En las instalaciones donde reciben ayuda los habitantes de Berdiansk, Irina, de 44 años, recuerda cómo en Vasilivka las tropas rusas les humillaban choteándose del “¡Slava Ukaine!” (Gloria a Ucrania) que todos los locales corean para darse ánimos y saludarse. Otra Irina, maestra de infantil de 69 años, observó cómo su vecina abrió la puerta en la votación, una “farsa” a ojos de la comunidad internacional, y fue obligada a introducir la papeleta. La ha acompañado en el viaje en autobús su yerno, Oleksei, de 38, un empleado de publicidad de un periódico que se ha quedado en paro por la guerra y que escapa del alistamiento con el que le amenaza el invasor. Cuenta con amargura que “muchos” conocidos y excompañeros de clase colaboran ahora con las fuerzas del Kremlin.
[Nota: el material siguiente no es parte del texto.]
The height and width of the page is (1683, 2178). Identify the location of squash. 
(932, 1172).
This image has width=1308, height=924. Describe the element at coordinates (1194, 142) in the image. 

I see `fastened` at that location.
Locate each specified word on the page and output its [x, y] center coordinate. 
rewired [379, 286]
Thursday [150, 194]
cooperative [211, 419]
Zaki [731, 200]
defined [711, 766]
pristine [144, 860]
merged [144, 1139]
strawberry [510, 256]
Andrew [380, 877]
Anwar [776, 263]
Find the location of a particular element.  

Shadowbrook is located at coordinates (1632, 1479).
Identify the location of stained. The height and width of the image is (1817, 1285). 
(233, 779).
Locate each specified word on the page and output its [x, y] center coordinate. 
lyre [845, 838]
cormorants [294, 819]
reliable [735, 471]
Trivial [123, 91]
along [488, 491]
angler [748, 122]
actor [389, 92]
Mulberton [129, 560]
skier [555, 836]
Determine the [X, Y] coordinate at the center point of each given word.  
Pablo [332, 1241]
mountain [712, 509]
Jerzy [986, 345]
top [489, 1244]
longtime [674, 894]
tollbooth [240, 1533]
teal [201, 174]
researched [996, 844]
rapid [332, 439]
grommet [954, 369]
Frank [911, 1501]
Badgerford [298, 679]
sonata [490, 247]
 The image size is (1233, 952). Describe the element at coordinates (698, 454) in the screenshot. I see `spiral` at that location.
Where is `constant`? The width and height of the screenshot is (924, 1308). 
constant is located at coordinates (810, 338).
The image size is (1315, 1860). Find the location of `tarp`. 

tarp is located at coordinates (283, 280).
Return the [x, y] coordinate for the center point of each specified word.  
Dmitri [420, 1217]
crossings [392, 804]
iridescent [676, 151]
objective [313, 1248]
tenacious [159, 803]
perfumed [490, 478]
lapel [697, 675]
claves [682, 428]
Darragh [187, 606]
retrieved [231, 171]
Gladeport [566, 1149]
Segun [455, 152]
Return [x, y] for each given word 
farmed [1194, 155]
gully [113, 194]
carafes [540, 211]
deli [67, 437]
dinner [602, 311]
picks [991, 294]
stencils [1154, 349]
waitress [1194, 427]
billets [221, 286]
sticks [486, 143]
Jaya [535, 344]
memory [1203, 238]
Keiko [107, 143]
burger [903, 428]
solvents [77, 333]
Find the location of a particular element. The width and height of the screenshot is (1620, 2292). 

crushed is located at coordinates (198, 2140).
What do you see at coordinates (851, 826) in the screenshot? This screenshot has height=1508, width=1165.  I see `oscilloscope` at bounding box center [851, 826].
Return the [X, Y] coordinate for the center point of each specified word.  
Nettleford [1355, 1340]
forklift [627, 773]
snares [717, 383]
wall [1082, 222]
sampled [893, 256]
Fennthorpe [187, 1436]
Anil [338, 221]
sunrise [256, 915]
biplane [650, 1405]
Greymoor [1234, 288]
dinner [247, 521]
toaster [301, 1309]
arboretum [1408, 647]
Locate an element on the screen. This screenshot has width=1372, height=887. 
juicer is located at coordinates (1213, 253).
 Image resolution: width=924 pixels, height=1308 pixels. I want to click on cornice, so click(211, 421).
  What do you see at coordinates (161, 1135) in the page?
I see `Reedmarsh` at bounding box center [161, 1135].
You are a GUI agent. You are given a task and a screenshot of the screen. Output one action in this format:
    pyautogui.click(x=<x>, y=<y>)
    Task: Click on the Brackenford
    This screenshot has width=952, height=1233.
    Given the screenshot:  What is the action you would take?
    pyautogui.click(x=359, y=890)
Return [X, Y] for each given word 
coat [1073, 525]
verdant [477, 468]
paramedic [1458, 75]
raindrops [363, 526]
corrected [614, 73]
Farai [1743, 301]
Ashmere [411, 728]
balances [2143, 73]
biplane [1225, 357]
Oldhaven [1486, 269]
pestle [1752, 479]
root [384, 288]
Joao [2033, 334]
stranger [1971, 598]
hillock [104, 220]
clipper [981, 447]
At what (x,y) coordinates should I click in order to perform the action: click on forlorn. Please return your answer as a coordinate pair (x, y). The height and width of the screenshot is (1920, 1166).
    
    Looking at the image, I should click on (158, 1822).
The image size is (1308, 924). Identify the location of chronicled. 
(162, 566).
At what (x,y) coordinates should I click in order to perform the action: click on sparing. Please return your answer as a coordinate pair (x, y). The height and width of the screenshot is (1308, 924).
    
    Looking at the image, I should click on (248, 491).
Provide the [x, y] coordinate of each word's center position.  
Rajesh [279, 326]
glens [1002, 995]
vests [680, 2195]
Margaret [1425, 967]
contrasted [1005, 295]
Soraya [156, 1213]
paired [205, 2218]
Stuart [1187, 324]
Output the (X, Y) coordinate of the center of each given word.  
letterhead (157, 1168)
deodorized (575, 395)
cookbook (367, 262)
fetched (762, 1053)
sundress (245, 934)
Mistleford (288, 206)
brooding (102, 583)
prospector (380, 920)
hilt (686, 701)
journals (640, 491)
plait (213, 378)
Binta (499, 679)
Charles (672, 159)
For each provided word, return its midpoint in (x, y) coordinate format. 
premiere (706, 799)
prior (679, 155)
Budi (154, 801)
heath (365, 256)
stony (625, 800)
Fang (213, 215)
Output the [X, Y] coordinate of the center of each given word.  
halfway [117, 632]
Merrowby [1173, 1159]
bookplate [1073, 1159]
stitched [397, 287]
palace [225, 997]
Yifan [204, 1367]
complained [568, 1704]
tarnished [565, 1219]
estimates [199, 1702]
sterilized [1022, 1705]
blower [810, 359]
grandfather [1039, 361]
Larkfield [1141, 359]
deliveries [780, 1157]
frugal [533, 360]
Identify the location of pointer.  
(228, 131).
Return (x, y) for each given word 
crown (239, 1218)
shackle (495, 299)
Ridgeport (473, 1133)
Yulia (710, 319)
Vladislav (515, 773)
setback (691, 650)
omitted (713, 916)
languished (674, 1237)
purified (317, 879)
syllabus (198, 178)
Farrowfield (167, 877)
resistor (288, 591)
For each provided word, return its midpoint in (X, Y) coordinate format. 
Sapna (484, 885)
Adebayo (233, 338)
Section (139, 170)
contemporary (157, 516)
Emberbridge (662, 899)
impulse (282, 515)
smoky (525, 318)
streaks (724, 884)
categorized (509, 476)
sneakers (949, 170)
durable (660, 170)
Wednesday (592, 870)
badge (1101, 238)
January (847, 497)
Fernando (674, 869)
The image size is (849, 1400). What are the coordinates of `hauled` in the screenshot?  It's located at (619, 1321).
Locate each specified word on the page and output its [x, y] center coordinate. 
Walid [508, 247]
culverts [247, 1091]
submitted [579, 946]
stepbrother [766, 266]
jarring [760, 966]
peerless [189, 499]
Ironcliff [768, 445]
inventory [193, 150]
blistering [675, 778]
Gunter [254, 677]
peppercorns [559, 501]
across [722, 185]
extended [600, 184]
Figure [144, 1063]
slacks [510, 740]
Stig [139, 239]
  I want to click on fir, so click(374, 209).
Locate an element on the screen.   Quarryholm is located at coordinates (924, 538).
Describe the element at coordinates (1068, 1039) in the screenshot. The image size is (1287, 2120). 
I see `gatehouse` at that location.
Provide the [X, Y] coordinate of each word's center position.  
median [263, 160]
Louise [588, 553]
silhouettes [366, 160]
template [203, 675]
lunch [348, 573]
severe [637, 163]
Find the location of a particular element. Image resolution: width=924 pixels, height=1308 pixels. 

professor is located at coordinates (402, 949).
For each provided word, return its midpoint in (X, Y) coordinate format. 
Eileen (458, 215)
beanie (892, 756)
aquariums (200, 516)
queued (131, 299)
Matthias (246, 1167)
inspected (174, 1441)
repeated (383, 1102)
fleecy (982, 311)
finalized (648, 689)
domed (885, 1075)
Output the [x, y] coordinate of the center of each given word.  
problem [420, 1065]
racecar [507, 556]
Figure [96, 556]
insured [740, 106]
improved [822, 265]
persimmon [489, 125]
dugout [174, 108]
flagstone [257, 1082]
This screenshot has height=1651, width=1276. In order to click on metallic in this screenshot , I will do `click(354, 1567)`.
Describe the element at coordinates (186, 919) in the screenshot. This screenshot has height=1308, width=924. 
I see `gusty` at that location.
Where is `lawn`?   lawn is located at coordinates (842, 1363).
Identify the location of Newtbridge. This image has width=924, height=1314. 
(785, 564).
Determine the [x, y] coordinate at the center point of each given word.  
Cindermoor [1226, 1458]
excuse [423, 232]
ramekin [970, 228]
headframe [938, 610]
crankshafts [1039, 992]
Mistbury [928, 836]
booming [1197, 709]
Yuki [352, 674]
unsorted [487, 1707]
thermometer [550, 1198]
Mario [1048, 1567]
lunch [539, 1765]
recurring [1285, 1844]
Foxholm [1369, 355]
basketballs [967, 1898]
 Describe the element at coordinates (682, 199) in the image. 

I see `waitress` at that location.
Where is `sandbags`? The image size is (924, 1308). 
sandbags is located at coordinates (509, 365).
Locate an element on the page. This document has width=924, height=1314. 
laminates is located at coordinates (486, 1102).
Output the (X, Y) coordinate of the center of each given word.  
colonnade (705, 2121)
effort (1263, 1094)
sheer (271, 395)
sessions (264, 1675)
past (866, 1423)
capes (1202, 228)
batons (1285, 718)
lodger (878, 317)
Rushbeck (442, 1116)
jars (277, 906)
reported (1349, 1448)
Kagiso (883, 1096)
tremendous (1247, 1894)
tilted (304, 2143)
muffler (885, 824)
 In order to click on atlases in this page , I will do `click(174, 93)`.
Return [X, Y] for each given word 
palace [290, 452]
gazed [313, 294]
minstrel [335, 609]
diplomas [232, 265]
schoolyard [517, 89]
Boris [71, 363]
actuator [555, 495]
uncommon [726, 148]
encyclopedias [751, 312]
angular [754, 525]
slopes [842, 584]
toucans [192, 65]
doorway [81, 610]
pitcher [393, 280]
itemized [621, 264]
Cae la noche en la antigua fábrica de Zaporiyia mientras en el comedor se reparte la cena que facilita la ONG World Central Kitchen, del cocinero español José Andrés. Ni a esa hora cesa el goteo de refugiados que alcanzan las instalaciones, de 10 plantas de altura. Los testimonios de unos y otros sobre la odisea para escapar concuerdan. Valentina, de 65 años, filóloga y doctora en Lengua Ucrania, logró salir de la ciudad de Jersón cruzando a bordo de un pequeño ferry el río Dnieper, cuyo puente ha sido bombardeado. Su grupo estuvo retenido dos días en Vasilivka, donde una anciana les acogió en su casa. “En Jersón la mayoría de gente sigue estando con Ucrania. Están esperando a que pueda llegar nuestro ejército a liberarnos”, afirma esta jubilada, que espera poder realizar en Zaporiyia las gestiones para recuperar su pensión, imposible de recibir bajo las autoridades rusas. Cuando emprendió el viaje, el pasado domingo, las urnas de los referendos ilegales todavía estaban yendo de casa en casa custodiadas por militares. “Solo unos pocos abrieron la puerta para votar”, señala. Y deja claro que ella no estuvo entre ellos: “¡Claro que no voté, diablos!”.